O adiamento ocorre em meio à campanha eleitoral na OAB-SP. A votação para o comando da entidade no triênio 2025-27 está marcada para o dia 21 de novembro. A advogada Ângela Gandra, filha de Ives e secretária da Família no governo Jair Bolsonaro, concorre a vice-presidente em uma das chapas de oposição à atual gestão. Ela e o candidato a presidente, Caio Augusto Santos, fizeram pressão publicamente contra o julgamento.
Caio Augusto e Ângela Gandra sugeriram que a OAB-SP fez uso político do caso. Em publicação no Instagram, o advogado disse ver "uma perseguição velada", e pediu à OAB-SP que adiasse o julgamento de Ives Gandra para depois das eleições da entidade. A filha do jurista, por sua vez, afirmou também no Instagram que o caso foi agendado "estrategicamente pela OAB nesta semana".
OAB-SP nega ter tirado o recurso da pauta por pressão externa. Em nota enviada ao UOL, a instituição afirma que o Tribunal de Ética e Disciplina, que julgará o recurso, é uma entidade "imune a qualquer intervenção de ordem política", mas que não comenta assuntos da disputa eleitoral e nem o conteúdo do recurso contra Ives Gandra, que corre em sigilo.

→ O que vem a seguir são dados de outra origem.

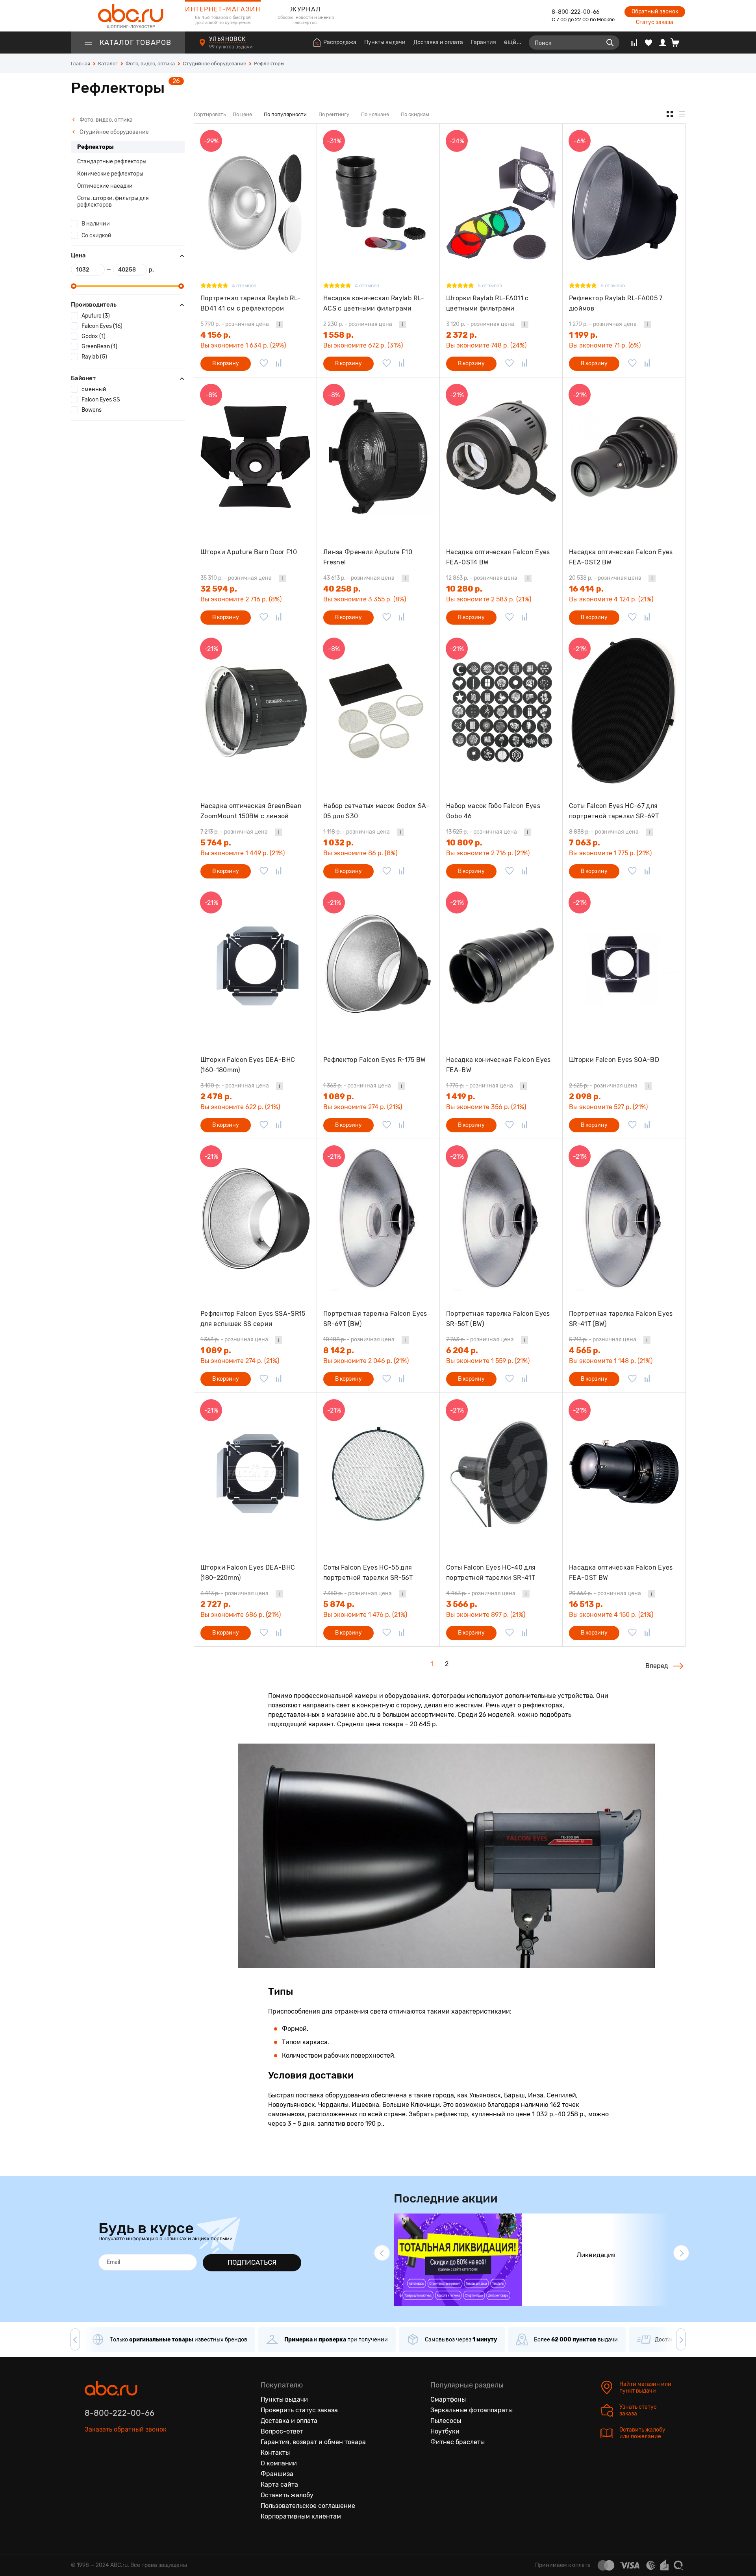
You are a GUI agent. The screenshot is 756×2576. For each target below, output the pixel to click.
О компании (279, 2463)
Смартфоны (448, 2399)
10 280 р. (464, 589)
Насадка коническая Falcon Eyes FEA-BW (498, 1065)
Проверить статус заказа (299, 2410)
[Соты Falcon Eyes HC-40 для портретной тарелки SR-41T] (501, 1472)
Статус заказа (654, 22)
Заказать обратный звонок (126, 2429)
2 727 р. (215, 1604)
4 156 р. (215, 335)
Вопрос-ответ (282, 2431)
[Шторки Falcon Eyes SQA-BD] (624, 964)
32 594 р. (218, 589)
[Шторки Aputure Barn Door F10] (255, 457)
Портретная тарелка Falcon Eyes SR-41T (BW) (621, 1319)
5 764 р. (215, 842)
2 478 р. (216, 1096)
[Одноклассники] (107, 2465)
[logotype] (128, 15)
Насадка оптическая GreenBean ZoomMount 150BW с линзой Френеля (251, 811)
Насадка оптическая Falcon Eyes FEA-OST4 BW (498, 557)
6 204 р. (462, 1350)
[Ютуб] (124, 2465)
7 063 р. (584, 842)
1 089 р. (338, 1096)
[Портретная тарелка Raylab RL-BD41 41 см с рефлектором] (255, 203)
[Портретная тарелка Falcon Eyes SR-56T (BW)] (501, 1218)
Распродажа (339, 42)
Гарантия (483, 42)
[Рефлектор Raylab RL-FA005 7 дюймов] (624, 203)
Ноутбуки (445, 2431)
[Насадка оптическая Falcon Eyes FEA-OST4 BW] (501, 457)
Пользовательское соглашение (308, 2505)
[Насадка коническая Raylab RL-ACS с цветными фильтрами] (378, 203)
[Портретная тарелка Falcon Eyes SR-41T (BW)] (624, 1218)
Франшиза (277, 2474)
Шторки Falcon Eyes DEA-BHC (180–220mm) (247, 1572)
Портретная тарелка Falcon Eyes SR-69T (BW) (375, 1319)
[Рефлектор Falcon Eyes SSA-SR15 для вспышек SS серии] (255, 1218)
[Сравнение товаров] (634, 42)
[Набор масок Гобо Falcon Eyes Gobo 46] (501, 711)
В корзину (225, 363)
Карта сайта (279, 2484)
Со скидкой (96, 235)
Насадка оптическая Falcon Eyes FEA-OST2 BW (621, 557)
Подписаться (252, 2262)
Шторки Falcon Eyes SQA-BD (614, 1059)
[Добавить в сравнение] (279, 364)
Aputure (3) (96, 316)
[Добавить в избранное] (264, 364)
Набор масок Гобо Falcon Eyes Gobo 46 (493, 811)
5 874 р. (338, 1604)
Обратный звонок (655, 11)
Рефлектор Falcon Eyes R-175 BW (374, 1059)
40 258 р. (342, 589)
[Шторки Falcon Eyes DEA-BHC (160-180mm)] (255, 964)
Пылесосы (445, 2420)
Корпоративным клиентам (301, 2516)
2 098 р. (585, 1096)
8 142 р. (338, 1350)
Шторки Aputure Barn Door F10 (248, 552)
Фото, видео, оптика (105, 120)
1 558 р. (338, 335)
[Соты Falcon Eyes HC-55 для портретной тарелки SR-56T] (378, 1472)
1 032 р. (338, 842)
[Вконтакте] (91, 2465)
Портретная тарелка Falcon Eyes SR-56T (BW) (498, 1319)
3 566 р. (461, 1604)
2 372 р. (461, 335)
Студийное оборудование (113, 132)
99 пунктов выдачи (231, 47)
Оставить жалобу (287, 2495)
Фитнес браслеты (457, 2442)
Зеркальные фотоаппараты (471, 2410)
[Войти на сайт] (663, 42)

O Tribunal de Ética e Disciplina da OAB SP, entidade autônoma, independente e absolutamente imune a qualquer intervenção de ordem política, inclusive aquelas de caráter eleitoral dentro da própria Ordem, informa que a referida sessão de julgamento não consta da pauta desta sexta-feira, 8 de novembro de 2024, que é pública
Trecho de nota da OAB-SP
ABI e MNDH criticam adiamento. Ao UOL, o advogado Carlos Nicodemos, que representa as entidades, disse que a decisão "retarda a necessária resposta da OAB-SP para representação ética disciplinar formulada, que tem não só o objetivo de responsabilização do advogado denunciado, mas a reafirmação de compromisso da Ordem dos Advogados do Brasil com os preceitos de respeito a democracia".
Reclamação se baseia em material apreendido com Mauro Cid
A queixa contra Ives Gandra se baseia em documentos encontrados com o coronel Mauro Cid. O militar, que foi ajudante de ordens do ex-presidente Jair Bolsonaro (PL), tinha em seu aparelho um questionário respondido pelo jurista via e-mail, em maio de 2017, a pedido de Fabiano da Silva Carvalho, um major do Exército. O material foi apreendido pela Polícia Federal (leia a íntegra).
No documento, Gandra diz que é possível o emprego das Forças Armadas na garantia dos poderes constitucionais. Em resposta a uma das perguntas do major Fabiano, ele afirma que a intervenção militar "pode ocorrer em situação de normalidade se, no conflito entre Poderes, um deles apelar para as Forças Armadas, em não havendo outra solução".
Em dezembro do ano passado, o Tribunal de Ética e Disciplina da OAB-SP concluiu que Ives Gandra não cometeu infração. O colegiado avaliou que o jurista fez apenas uma "análise particular e a elaboração de um entendimento teórico", e que isso não serve para "configurar uma incitação a qualquer prática criminosa, tal como um ''golpe de Estado". A ABI e o MNDH recorreram da decisão.
Ives Gandra afirma que nunca defendeu qualquer ação golpista. Em entrevista ao UOL, em junho do ano passado, o jurista disse não ver nenhum elemento que enquadre as respostas dadas por ele ao militar como favoráveis a um golpe de Estado. Ele afirmou, também, que não vê validade jurídica na minuta golpista encontrada pela PF na casa do ex-ministro da Justiça Anderson Torres, em janeiro de 2023.
Não é documento, é um papel que não tem nenhuma validade jurídica. Até porque é um papel que cuida de uma situação absurdamente impossível
Ives Gandra Martins, em entrevista ao UOL
Gandra já defendeu a tese de que as Forças Armadas podem ser "Poder Moderador". Em maio de 2020, quando estava na Presidência, Bolsonaro divulgou uma entrevista do jurista para o jornalista Oswaldo Eustáquio, sobre "a aplicação pontual do artigo 142" da Constituição. Em artigo para o site Conjur, naquele mesmo dia, Gandra escreveu que "se um Poder sentir-se atropelado por outro, poderá solicitar às Forças Armadas que ajam como Poder Moderador para repor, naquele ponto, a lei e a ordem".
O STF rejeitou a tese de Poder Moderador das Forças Armadas. Em abril deste ano, o tribunal afirmou por unanimidade que a Constituição não dá margem a essa intervenção e que o emprego de militares para garantia da lei e da ordem só pode ocorrer em último caso, "quando houver grave e concreta violação à segurança pública interna". O Supremo decidiu sobre o tema a partir de uma ação do PDT que cita, entre outros pontos, o posicionamento de Ives Gandra.